[Pixel coordinate grounding data]
○ ○ ○

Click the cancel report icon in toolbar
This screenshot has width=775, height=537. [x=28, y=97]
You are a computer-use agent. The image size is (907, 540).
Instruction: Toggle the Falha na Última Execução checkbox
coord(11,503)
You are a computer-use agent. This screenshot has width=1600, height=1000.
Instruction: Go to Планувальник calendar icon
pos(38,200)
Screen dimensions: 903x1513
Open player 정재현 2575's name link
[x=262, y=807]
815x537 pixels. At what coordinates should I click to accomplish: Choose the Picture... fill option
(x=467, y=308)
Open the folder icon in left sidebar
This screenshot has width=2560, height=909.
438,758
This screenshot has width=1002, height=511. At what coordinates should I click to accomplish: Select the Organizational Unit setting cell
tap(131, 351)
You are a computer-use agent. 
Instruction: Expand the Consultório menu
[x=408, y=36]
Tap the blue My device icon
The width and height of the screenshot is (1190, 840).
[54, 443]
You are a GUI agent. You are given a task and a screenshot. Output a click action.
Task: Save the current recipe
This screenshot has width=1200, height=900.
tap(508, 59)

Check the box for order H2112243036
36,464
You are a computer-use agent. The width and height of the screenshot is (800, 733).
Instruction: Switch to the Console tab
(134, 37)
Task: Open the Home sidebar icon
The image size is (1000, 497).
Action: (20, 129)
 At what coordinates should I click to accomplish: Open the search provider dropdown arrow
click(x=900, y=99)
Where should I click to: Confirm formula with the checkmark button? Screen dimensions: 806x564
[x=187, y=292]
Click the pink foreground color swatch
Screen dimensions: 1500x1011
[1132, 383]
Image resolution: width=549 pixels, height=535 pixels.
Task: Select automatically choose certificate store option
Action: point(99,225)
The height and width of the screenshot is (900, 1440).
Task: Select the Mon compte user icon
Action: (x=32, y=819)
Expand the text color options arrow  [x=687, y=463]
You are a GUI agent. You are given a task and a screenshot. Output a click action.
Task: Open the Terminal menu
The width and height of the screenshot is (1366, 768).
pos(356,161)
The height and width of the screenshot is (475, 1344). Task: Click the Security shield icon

○ ○ ○

What is needed: Copy every line of the data above exactly.

Result for this task:
Click the cancel report icon in toolbar
This screenshot has width=775, height=537. [x=28, y=97]
You are a computer-use agent. The image size is (907, 540).
Instruction: Toggle the Falha na Última Execução checkbox
coord(11,503)
You are a computer-use agent. This screenshot has width=1600, height=1000.
Instruction: Go to Планувальник calendar icon
pos(38,200)
Screen dimensions: 903x1513
Open player 정재현 2575's name link
[x=262, y=807]
815x537 pixels. At what coordinates should I click to accomplish: Choose the Picture... fill option
(x=467, y=308)
Open the folder icon in left sidebar
This screenshot has width=2560, height=909.
438,758
This screenshot has width=1002, height=511. At what coordinates should I click to accomplish: Select the Organizational Unit setting cell
tap(131, 351)
You are a computer-use agent. 
Instruction: Expand the Consultório menu
[x=408, y=36]
Tap the blue My device icon
The width and height of the screenshot is (1190, 840).
[54, 443]
You are a GUI agent. You are given a task and a screenshot. Output a click action.
Task: Save the current recipe
This screenshot has width=1200, height=900.
tap(508, 59)

Check the box for order H2112243036
36,464
You are a computer-use agent. The width and height of the screenshot is (800, 733).
Instruction: Switch to the Console tab
(134, 37)
Task: Open the Home sidebar icon
The image size is (1000, 497).
Action: (20, 129)
 At what coordinates should I click to accomplish: Open the search provider dropdown arrow
click(x=900, y=99)
Where should I click to: Confirm formula with the checkmark button? Screen dimensions: 806x564
[x=187, y=292]
Click the pink foreground color swatch
Screen dimensions: 1500x1011
[1132, 383]
Image resolution: width=549 pixels, height=535 pixels.
Task: Select automatically choose certificate store option
Action: point(99,225)
The height and width of the screenshot is (900, 1440).
Task: Select the Mon compte user icon
Action: (x=32, y=819)
Expand the text color options arrow  [x=687, y=463]
You are a GUI agent. You are given a task and a screenshot. Output a click action.
Task: Open the Terminal menu
The width and height of the screenshot is (1366, 768).
pos(356,161)
The height and width of the screenshot is (475, 1344). Task: Click the Security shield icon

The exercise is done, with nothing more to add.